Twenty-one articles were reviewed.  Most publications described research carried out in the UK.  One article was found related to VERT in Denmark and three from Australia.  Traditional and VERT teaching cultures were extracted and transformed into eight themes; clinical skills, knowledge and understanding, benefits to learners, teaching with VERT, ancillary resources, barriers, ancillary benefits and research and evaluation.

Conclusion

The educational culture in the UK, Denmark and Australia for teaching radiotherapeutic skills is very similar.  VERT, where it is used to full effect, can complement the traditional methods by enabling students to learn in a safe environment.  There is a lack of literature discussing educational culture in radiotherapy departments in conjunction with VERT.

Impact

Through the gaps identified in this research I was able to speak in support of a VERT related project proposal when I represented SoR on a Office for Students Strategic Interventions in Health Education Disciplines (SIHED) challenge fund panel.  The project investigating if VERT could be used to replace traditional clinical placement time was funded.

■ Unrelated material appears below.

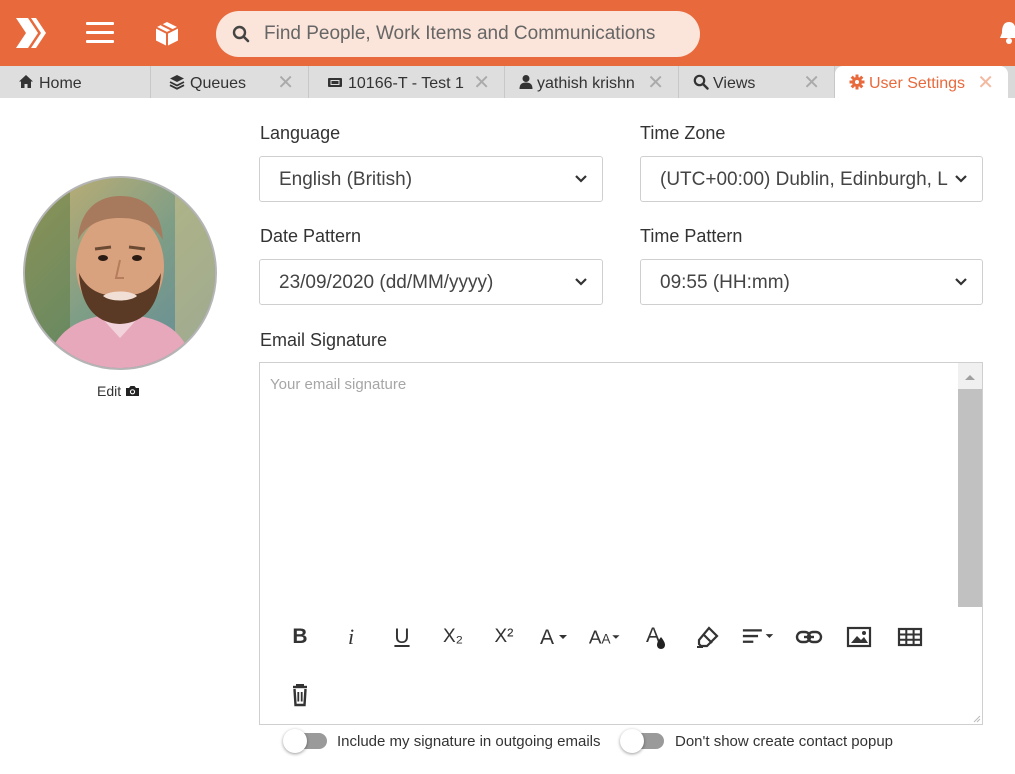 Image resolution: width=1015 pixels, height=774 pixels. What do you see at coordinates (784, 742) in the screenshot?
I see `no-contact-popup-label: Don't show create contact popup` at bounding box center [784, 742].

Networked learning and CPD: How are practitioners being signposted?

Purpose

The purpose of this work was to present findings of policy document analysis carried out to critically appraise UK healthcare continuing professional development (CPD) policy and to make recommendations to the Society and College of Radiographers for the use of networked learning for CPD.

Methodology and methods

Qualitative document analysis was used to interrogate guidance and policy documents from the UK’s NHS education departments, the statutory regulator, professional body and NHS strategic planning publications.  Documents were reviewed, and analysis questions posed in order to draw consensus on networked learning for healthcare professionals’ CPD.

Results

Eleven documents were reviewed and the term “networked learning” did not appear in any of them, leading to the conclusion that the term is not well recognised outside of the higher education environment.  Deeper analysis showed that although the term is unfamiliar the main elements of networked learning are being undertaking by healthcare practitioners, usually under the guise of social media or social networking.

Conclusion

There is scope for the College of Radiographers to update their CPD guidance document and to enhance the practical guidance on using online discussions and collaborations for CPD.  Some members may need more guidance than others so an interactive resource which directs member to appropriate information and guidance personalised to their own needs may be of more use than a static document.

Impact

Should CPD form part of the updated Education and Career Framework, then this work will be invaluable in encouraging SoR members to see the benefits of networked learning/social learning.  Alternatively, there is a strong argument for including this method of learning in an updated CPD guidance document.